I would like to try this one also as long as it dosen't snow an I have to plow


----------



## westbranchbob (Jan 1, 2011)

sounds good to mee to grew up pretty close to that lake and spent alot of time on it!We gonna fish the north or south side?I'd prefer the north but I might be alone on that one!


----------



## ParmaBass (Apr 11, 2004)

Prolly the North side only.. A lot of good fishing on the South side, but it may not be tecnically legal. I'd say the boathouse would be a good pull-out point, plenty of parking and enough good areas to fish within a relatively close pull.. 

I'll see how much interest we have here the next few days.. Tentative dates would be either Jan 29th OR Feb 5th?? Don't wanna step on anyones toes  Not an early morning thing either.. Maybe 10a-3p


----------



## Shorefishin (Mar 27, 2009)

Jan 29th I'd be in.


----------



## Jigging Jim (Apr 3, 2010)

Sounds good.


----------



## EJH (Apr 16, 2004)

I prefer the north side....away from Fish2win's southside honey holes.


----------



## icebucketjohn (Dec 22, 2005)

I work every Saturday, so ice fishing is out of the question for me; but that doesnt mean I can't stop by and see how you guys are doing while I'm doing my patrols, getting water samples and lake elevation readings in Geauga County.


----------



## ParmaBass (Apr 11, 2004)

Hey John you have any influence on the guys that plow the lot... just in case?? 
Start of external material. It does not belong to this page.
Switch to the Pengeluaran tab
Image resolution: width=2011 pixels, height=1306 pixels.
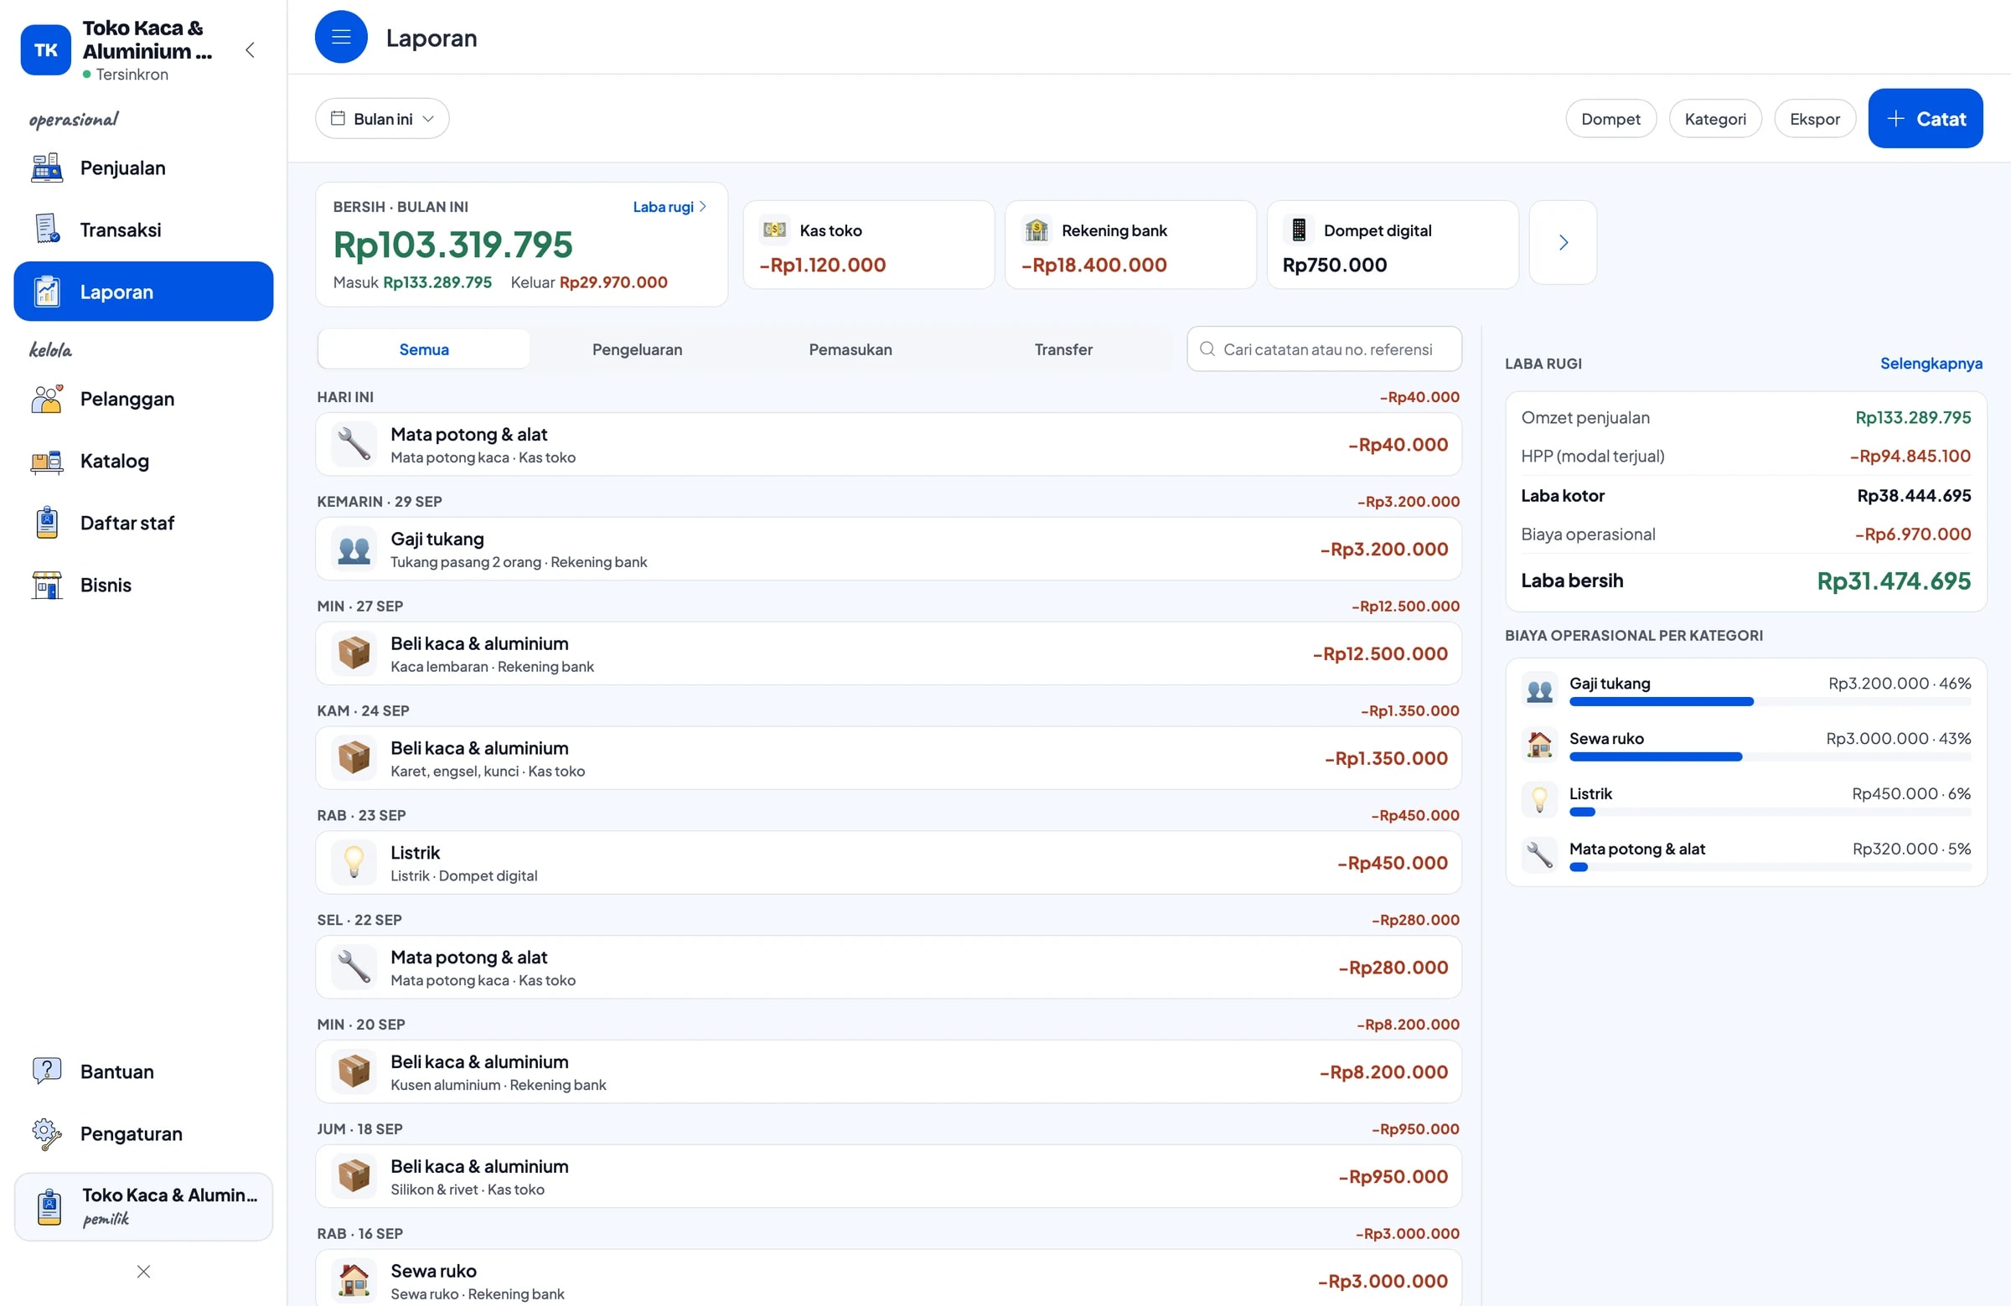coord(637,350)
It's looking like another group is having an outing on Feb 5th locally, so it's looking like Jan 29th will be the target date. BUT with nearly 200 views and only 6 or 7 interested it's not looking too promising.


----------



## Lightman (Jul 22, 2008)

Will there be daddies?


----------



## johnboy111711 (Apr 7, 2004)

i looked at this thread at least 170 times...


----------



## Critter Getter (Jan 30, 2007)

sounds fun the 5th sounds good to me


----------



## Fish2Win (Jan 21, 2009)

I;m praying for feb 5th!!! I'll be fishing the midwest open in michigan on jan. 30. So please find it in your hearts to put this one on the 5th. I promise to share my honey holes except with ejh. lol


----------



## icebucketjohn (Dec 22, 2005)

The ODNR has been plowing all the parking lots & pull-off areas the last couple of years. In my opinion, they've done a pretty darn good job of keeping the areas accessible for vehicle parking.


----------



## ParmaBass (Apr 11, 2004)

I haven't been down by the ramps in a couple years, been primarily fishing the South end.. Good to hear they've been keeping the main lot clear!


----------



## eyecatchum2 (Mar 30, 2010)

Either date sounds good. Only ice fished it several times, hope for some good ice.


----------



## Jigging Jim (Apr 3, 2010)

Fish2Win said:


> I;m praying for feb 5th!!! I'll be fishing the midwest open in michigan on jan. 30. So please find it in your hearts to put this one on the 5th. I promise to share my honey holes except with ejh. lol


There is an OGF Tournament planned on "Wellington" that day - just found out!


----------



## ParmaBass (Apr 11, 2004)

Lightman said:


> Will there be daddies?


You know how I roll....


----------



## johnboy111711 (Apr 7, 2004)

will there be chunks also?


----------



## kx36594 (Feb 6, 2010)

I would be interested as well. Never done much OGF outings, but I want to start learning some other lakes and it's a great chance to meet some new anglers. My son, girlfiend and I are huge anglers and would be interested. will keep checking in and plan on attending. Most Saturdays are open on my end, so whatever works for you guys....


----------